Reconocer un error estratégico tampoco es sencillo. Lo importante para empezar es saber diferenciar si estamos ante una mala decisión aislada o una mala estrategia. Todos podemos equivocarnos alguna vez en una decisión, aunque esta sea importante. El problema no es ese. En este caso, se corrige, se minimiza el daño, se rectifica y las cosas suelen terminar solucionándose con poco más que un pasajero dolor de cabeza. La versión corporativa de una noche con unas copas de más no suele ser complejo de arreglar.

Por el contrario, una mala estrategia lleva a malos resultados, desgarra y destroza compañías. No son cuestiones aisladas que vayan a solucionarse con un par de aspirinas y quizá alguna disculpa. La mala estrategia no admite reparación. Existen, no obstante algunos consejos que nos ayudarán a paliar sus estragos. Si no lo hacemos el dolor de cabeza, los mareos, y otros síntomas, incluida la irritabilidad, pueden acabar con nuestras organizaciones.

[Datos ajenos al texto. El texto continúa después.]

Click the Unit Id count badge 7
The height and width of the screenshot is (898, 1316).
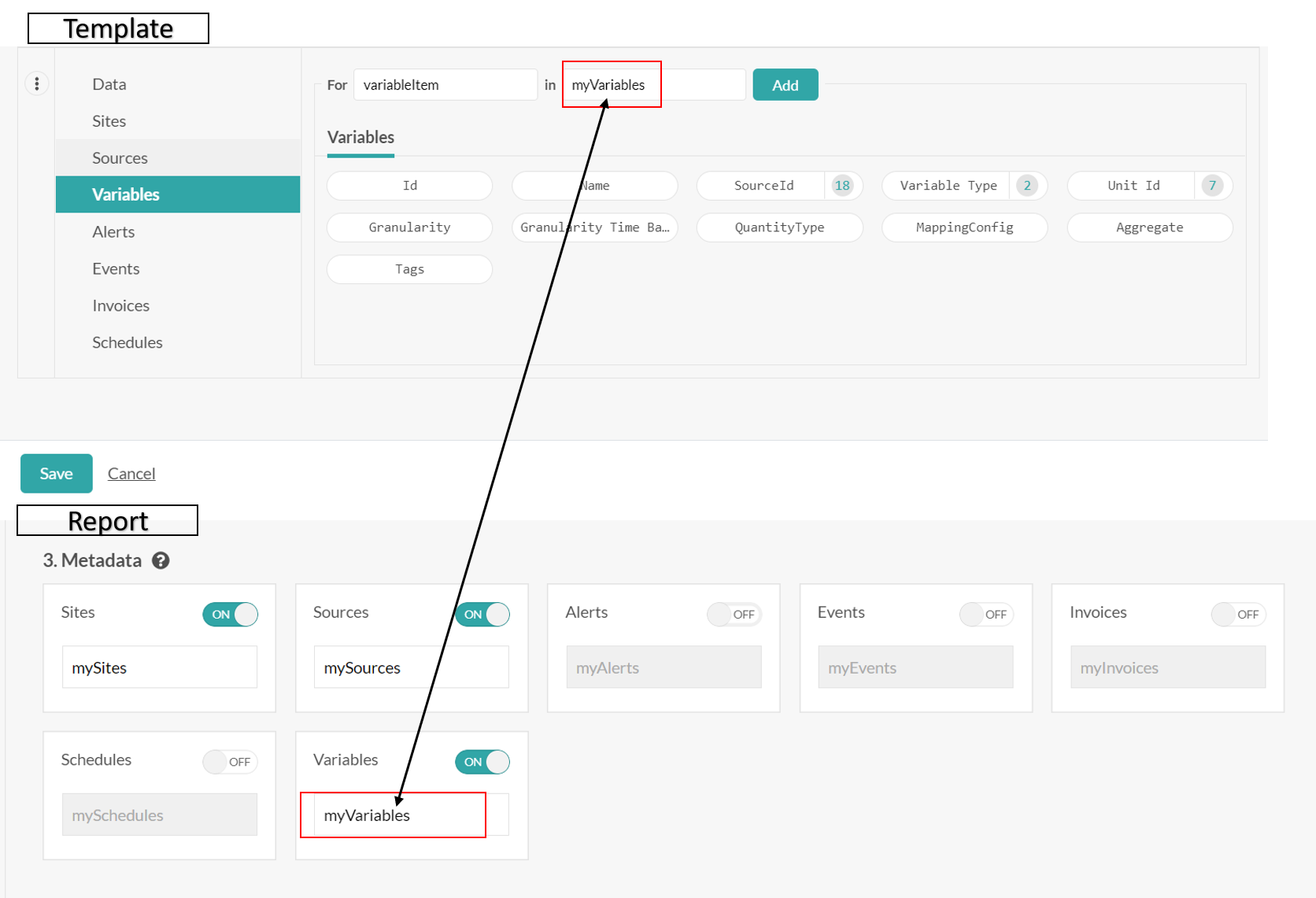tap(1212, 186)
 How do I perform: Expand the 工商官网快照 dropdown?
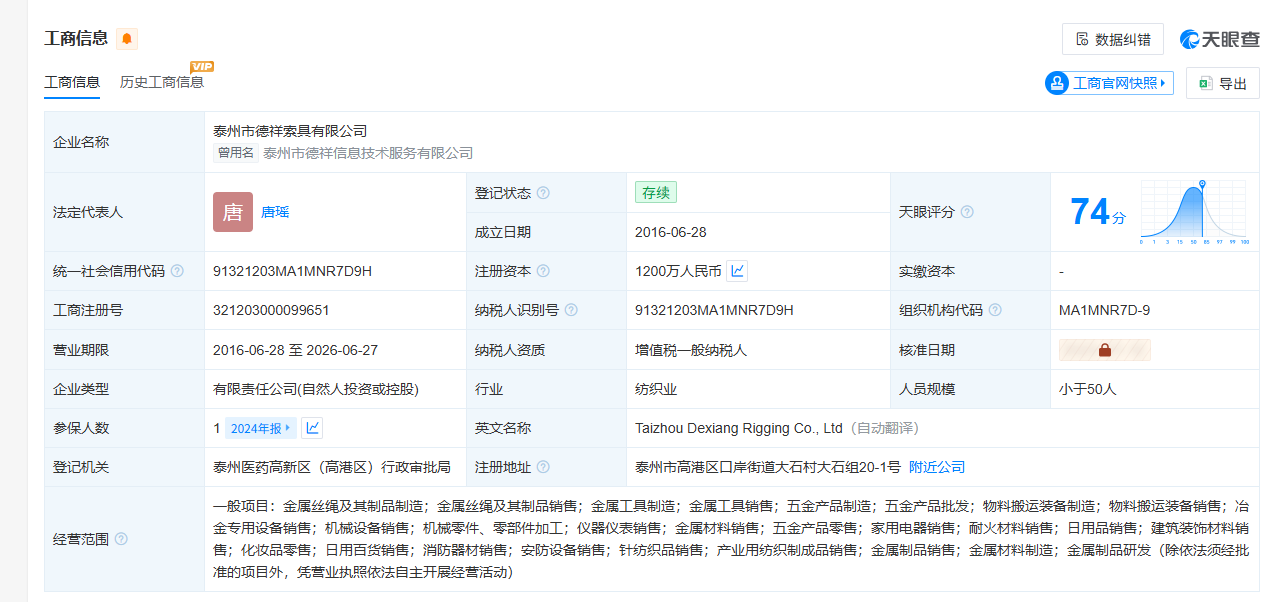tap(1108, 83)
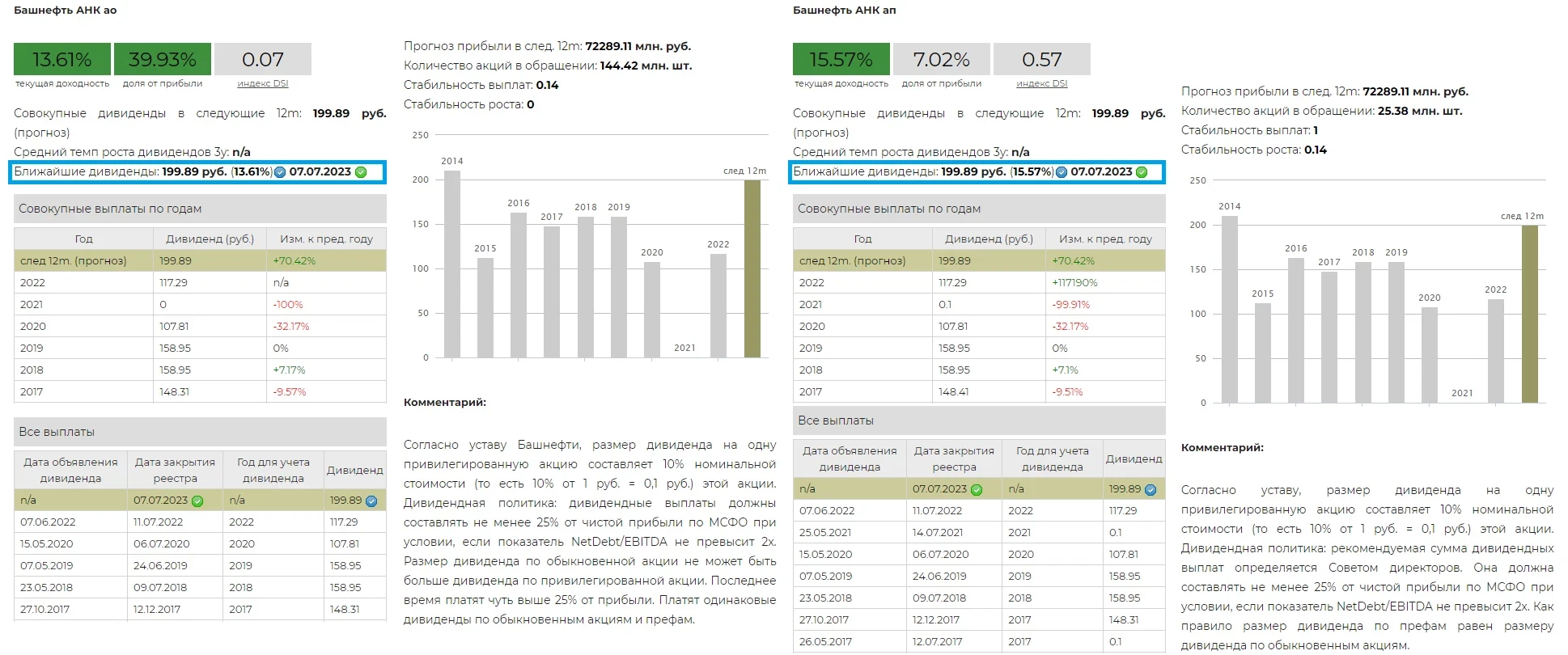This screenshot has width=1568, height=655.
Task: Click blue badge beside 199.89 in ао payouts table
Action: 371,501
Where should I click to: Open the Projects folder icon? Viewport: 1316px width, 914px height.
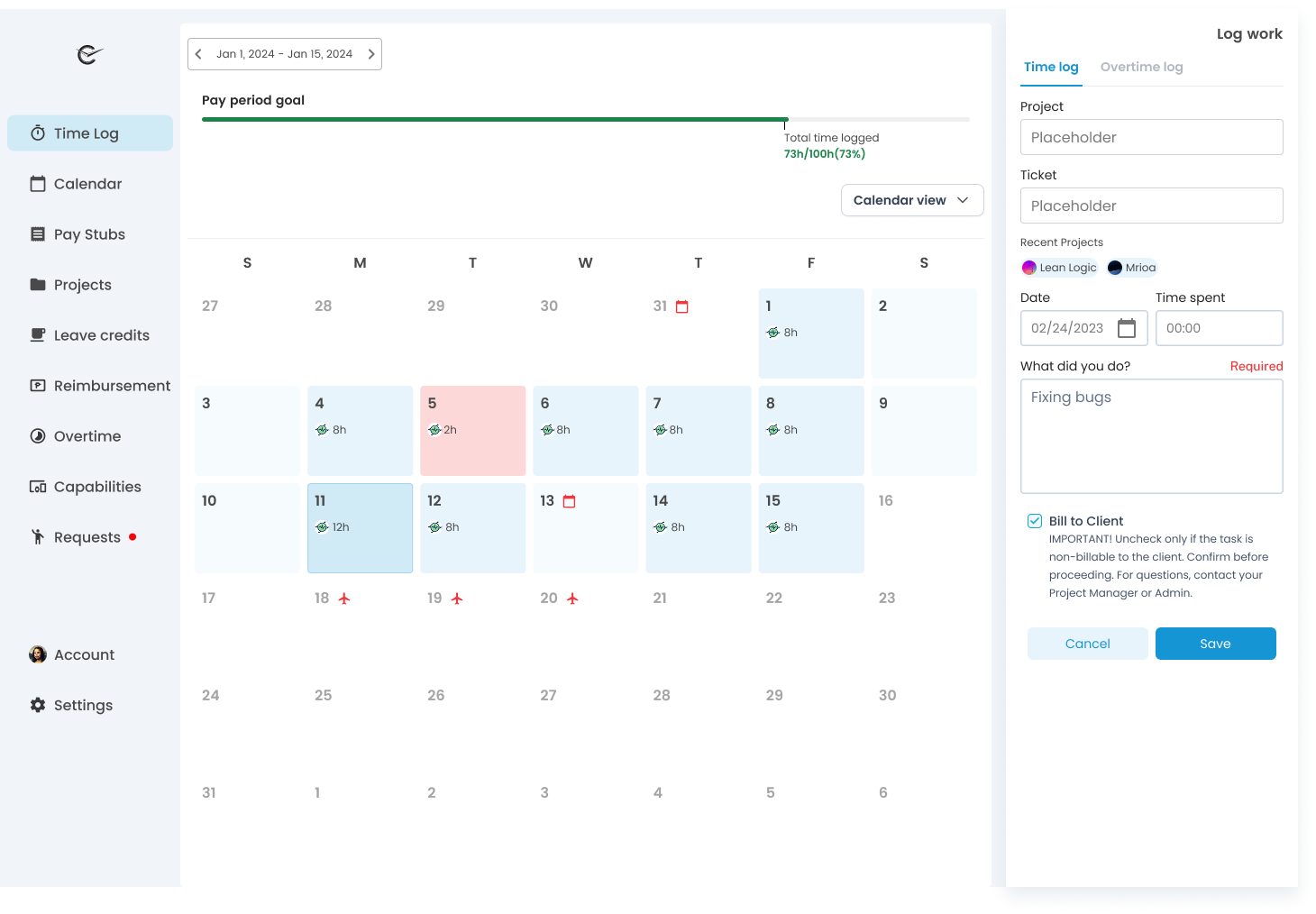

Lo primero es volver a establecer objetivos. Los objetivos y las metas que se han fijado no eran las adecuadas. La organización debe reconocerlo cuanto antes y establecer nuevos objetivos y volver a marcar los caminos para lograrlos. Para ello, debe ampliarse y mejorarse las informaciones y los análisis realizados en la planificación estratégica. Además hay que abrir y gestionar todas las ventanas de comunicación con clientes, proveedores y distribuidores. Es muy posible, que sobre todo estos dos últimos hayan tomado decisiones basadas en nuestra fallida estrategia y mantenerlos como socios y aliados debe llevar seguramente a gestionar los tiempos y condiciones de algunos cambios. Los líderes y sus equipos pueden ser los mismos que llevaron al primer fracaso. Lo importante en este caso es reconocer el error, comunicar adecuadamente el cambio estratégico internamente y motivar e incentivar a la organización hacia los nuevos objetivos. La clave es también asegurar en esta ocasión que no volveremos a fallar por lo que deberemos revisar los pasos dados en la ejecución. El error, en ocasiones, puede de pasos muy concretos de la ejecución como por ejemplo pruebas piloto mal planteadas, equivocadamente leídas, un mercado geográfico mal seleccionado, etc.

Si aplicamos estos remedios a tiempo y de forma acertada, muchas organizaciones podrán abandonar su pesadilla, levantarse del sofá y moverse de nuevo en la buena dirección estratégica. Incluso es posible llegar a metas que superen las equivocadamente planteadas y dejar su pasado corporativo atrás con algunos recuerdos divertidos y sobre todo una trascendental lección empresarial aprendida.